Hoje tocou Paula Toller na TV e eu ainda odeio ela. Odeio ela e o tom de loiro do cabelo dela. Odeio ela e as desafinadas da voz dela. Odeio ela e o vibrato dela. Odeio o fato de ela ser espiritualizada e a maneira como ela fala como se fosse analisada. Odeio a calma com que ela canta de amor e separação. Odeio como ela parece ter vários amigos e como parece que ela não pensa em nada. Odeio a despretensão de “eu quero você como eu quero”. Odeio as músicas dela e até aquela que se salvava hoje me causa ódio. Ou é ódio ou é algo que eu não sei o nome. Só sei que não posso ouvir a voz dela, nem mesmo ler o nome dela na tela do celular. Odeio mais ainda porque ela me lembra você e talvez isso eu nunca supere. Talvez eu passasse por cima do sotaque dela, que eu odeio. Talvez eu conseguisse fechar os olhos e ouvir uma canção no rádio sem lembrar do rosto dela e daquela boca meio torta. Hoje não. Odeio sem ver, odeio sem ouvir, odeio só de pensar na Paula Toller. Não como um ódio gratuito de internet. Não, eu não sou um hater. Odeio porque ela me causa coisas que eu ainda não sei administrar, nunca aprendi, não tive o tempo suficiente pra aprender ou pra amar ela. Se esse ódio um dia vai passar? Não sei.

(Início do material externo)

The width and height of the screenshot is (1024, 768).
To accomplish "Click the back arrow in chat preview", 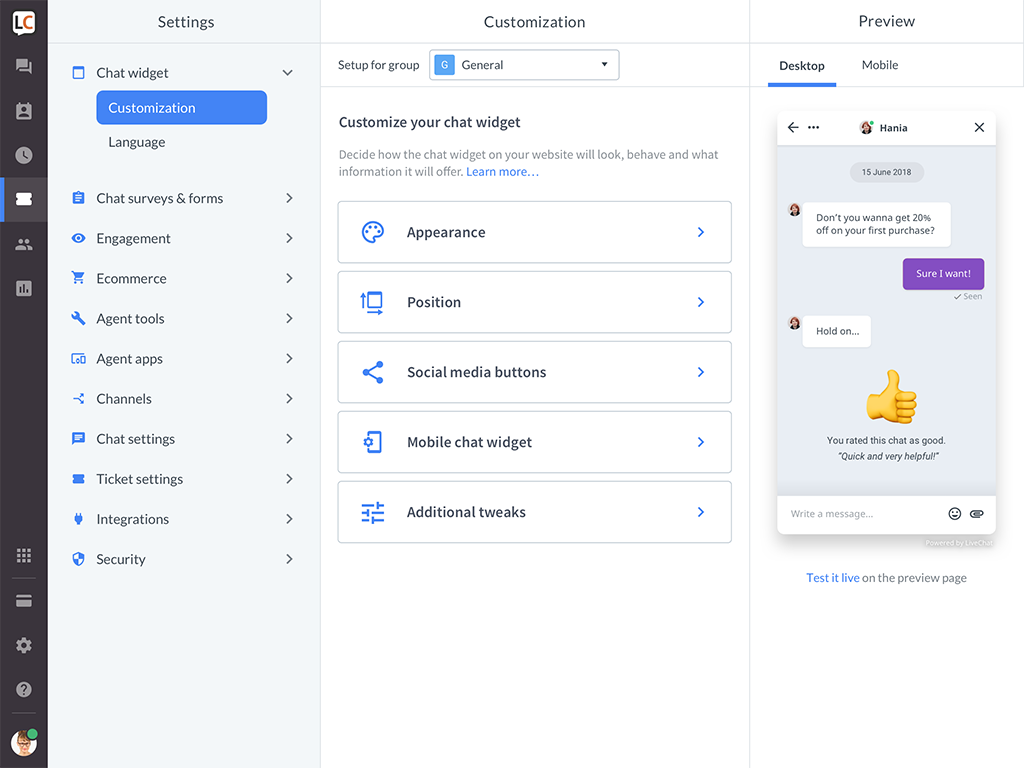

Eu sei que por enquanto eu pulo qualquer música dela que surge na minha lista de músicas aleatórias, do mesmo jeito que eu pulo qualquer coisa que me lembre você.
14 dezembro 2018
12 dezembro 2018
Sinais
Caí feio. Devia ter percebido quando senti você colocar o braço em volta da minha cintura e me puxar pra perto de você, enquanto andávamos pelas ruas. Uma puta derrapada anunciada por trás das lentes dos seus óculos, nos seus olhos cansados. Estava tudo ali, na minha cara, um destino incerto, mas desenhado. Dei de cara na parede quando bebi um gole de gin tônica e peguei na tua mão. Meu rosto ficou dolorido e eu achei que era de tanto rir, mas foi da colisão. Fiquei tonto e fraco, mas minha inexperiência me enganou e segui convencido que isso era viver. Tropecei quando aceitei o que você me oferecia, quando me lambuzei nas suas palavras doces, quando baixei a guarda e deixei de andar atento à rua. Eu devia seguir o meu caminho como sempre segui, isolado, alienado, protegido por uma carcaça de insegurança. Só assim eu estaria seguro. Quebrei minhas duas pernas quando você me deixou no quarto, mas ignorei a dor e voltei para casa mancando, como se eu tivesse nascido daquele jeito. Algo estava errado e eu fingia para mim mesmo que era coisa da minha cabeça, que o risco é melhor que a calmaria, que eu teria quem me levantasse e me carregasse nas costas quando a dor fosse muito doída. Inocência. Agora eu me rastejo todo dia para fora da cama na sua direção, enquanto você me olha de volta com um sorriso enigmático no canto da boca. O sol se pondo atrás da sua cabeleira e eu desnorteado com o horário de verão.
10 dezembro 2018
Carne dura
Eu sinto a tua falta. Do teu hálito, do teu cheiro, do tom da tua voz. Eu escuto e escuto de novo os teus recados pra ver se eu me lembro como é estar do teu lado, mesmo que você esteja me afastando em cada um deles. Sinto falta das tuas tatuagens, dos teus anéis, do teu cabelo. Teu peito peludo, tua perna enroscada e da tua barba. Eu sinto falta dos teus beijos rápidos, dos demorados e da tua saliva na minha pele. Sinto falta da tua carne dura, do teu mamilo dormente e das tuas risadas. Sinto falta da sua piada, da tua conversa, do teu silêncio, do teu bom dia e do teu boa noite. Sinto falta da gin tônica, da rodela de limão e da tua mão na minha coxa, no meu peito. Sinto falta dos teus elogios, das tuas histórias, do teu olhar perdido, teu semblante cigano, aventureiro. Eu sinto falta de estar contigo, de verdade, isso me assusta.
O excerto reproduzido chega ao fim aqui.